Bienvenue aux moches dans nos assiettes!

Par Naïma P. Joyal

Les moches, ces fruits et légumes un peu déformés, avec des bosses étranges, parfois un tantinet tachés, sont mis à l’écart. On les évite, on les oublie. Et pourtant, malgré leurs petites particularités qui les distinguent du lot, ils sont tout aussi délicieux à l’intérieur! Pourquoi donc s’en passer?

C’est le constat qu’a fait l’entreprise Hors-La-Loi, qui propose désormais une gamme de fruits et légumes « moches » chez les supermarchés Métro. Il ne faut pas se méprendre! Ici, ce ne sont pas la fraicheur et la qualité qui sont en jeu, mais tout simplement l’apparence. Ces fruits et légumes ont été jugés non standards en raison de leur taille, d’une ou de deux bosses, de quelques petites taches. Le gout demeure intact. Ces aliments offerts sous la bannière Hors-La-Loi sont facilement reconnaissables par leur emballage coloré et farfelu, un peu comme la marchandise qu’ils représentent! L’idée est de permettre à un plus grand nombre d’individus de s’approvisionner en fruits et légumes, puisque leur prix de vente est 30 % inférieur aux produits standards, et bien sûr, de réduire le gaspillage alimentaire.

L’initiative n’est pas sans précédent. Déjà en 2015 au Québec, la chaine Maxi avait introduit les pommes de terre « naturellement imparfaites ». En France, en 2014, l’opération « Fruits et légumes moches » fut lancée afin d’encourager la consommation de produits imparfaits esthétiquement. En Grande-Bretagne, la chaine Asda vend des boites de wonky vegetables pouvant nourrir une famille de quatre pendant une semaine pour seulement 3,50 livres (presque 6 $ canadien). Idem en Allemagne, où le startup berlinois Querfeld fait la promotion des mal-aimés de la standardisation.

Mais au fait… pourquoi tout cet engouement pour ces tordus, ces picotés, ces difformes? Eh bien, derrière les étalages sans failles des supermarchés auxquels nous sommes si habitués se cache un processus de présélection laissant de nombreux indésirables dans son sillage. Ces denrées alimentaires qui ne satisfont pas les critères de l’industrie sont déclassées dans les catégories 2 ou 3 et au mieux, sont utilisées pour faire des sauces et compotes, ou encore pour nourrir les animaux. Toutefois, leur valeur marchande étant moindre, il arrive souvent que ces produits ne soient tout simplement pas récoltés. En plus de représenter une perte économique pour les producteurs, ces aliments non consommés contribuent au gaspillage des ressources ayant servi à leur culture, et par extension, à la pollution environnementale.

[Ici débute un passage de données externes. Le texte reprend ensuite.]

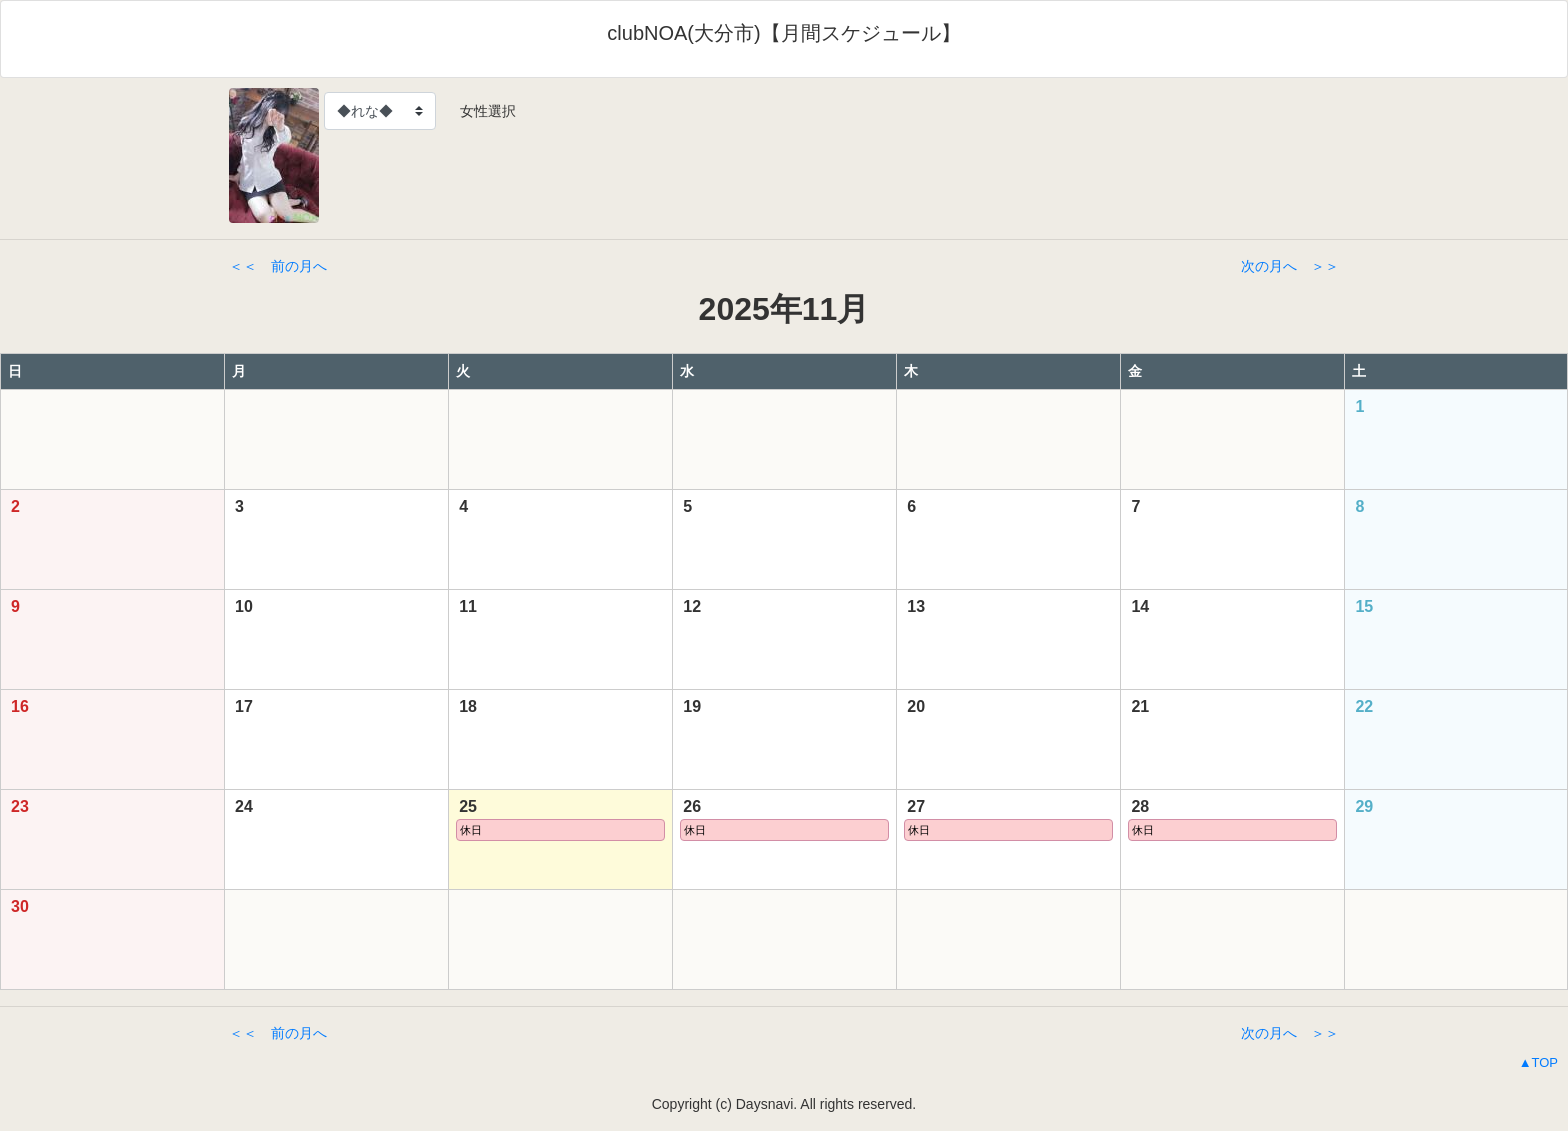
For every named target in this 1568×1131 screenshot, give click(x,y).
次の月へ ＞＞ (1290, 266)
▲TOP (1538, 1062)
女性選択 (481, 111)
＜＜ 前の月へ (278, 266)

Au Canada, on estime que 40 % des aliments produits sont gaspillés. Cela compte pour environ 27 milliards de dollars, soit près de 2 % du PIB national. Chez nos cousins français, environ 40 % de la production ne respecte pas les normes de calibrage et risque d’être mise au rancart. En Allemagne, c’est 30 % des fruits et légumes récoltés qui trouvent le chemin des poubelles plutôt que de se retrouver dans l’assiette. En Équateur, 146 000 tonnes de bananes sont gaspillées chaque année. L’Organisation des Nations unies pour l'alimentation et l'agriculture (FAO) évalue qu’il se perd environ un tiers de la production alimentaire mondiale chaque année, soit près de 1,3 milliard de tonnes de denrées qui périssent au lieu de nourrir les humains. Aberrant, non? Tout ce gâchis n'est pas exclusivement attribuable à la standardisation pratiquée par les supermarchés, des pertes pouvant survenir lors de la production, de la distribution ou de la consommation. Néanmoins, ces chiffres colossaux devraient sonner une petite cloche…

L’industrie agroalimentaire a remporté son pari de conditionner les consommateurs à la standardisation. Nous trouvons désormais normal de ne voir que des fruits et légumes tous semblables et prêts à plaire. Mais la nature est imparfaite, et il est temps d’accueillir ceux que l’on considère comme moches dans nos assiettes! À part leur mine peu commune, parfois cocasse, ils permettent de démocratiser l'accès aux produits frais, nutritifs et savoureux. De plus, leur cout est moindre, ils réduisent le gaspillage alimentaire, rentabilisent les récoltes et allègent la pression environnementale. Bonne nouvelle, si vous les recherchez en supermarché, vous les trouverez désormais, ces indomptables Hors-La-Loi!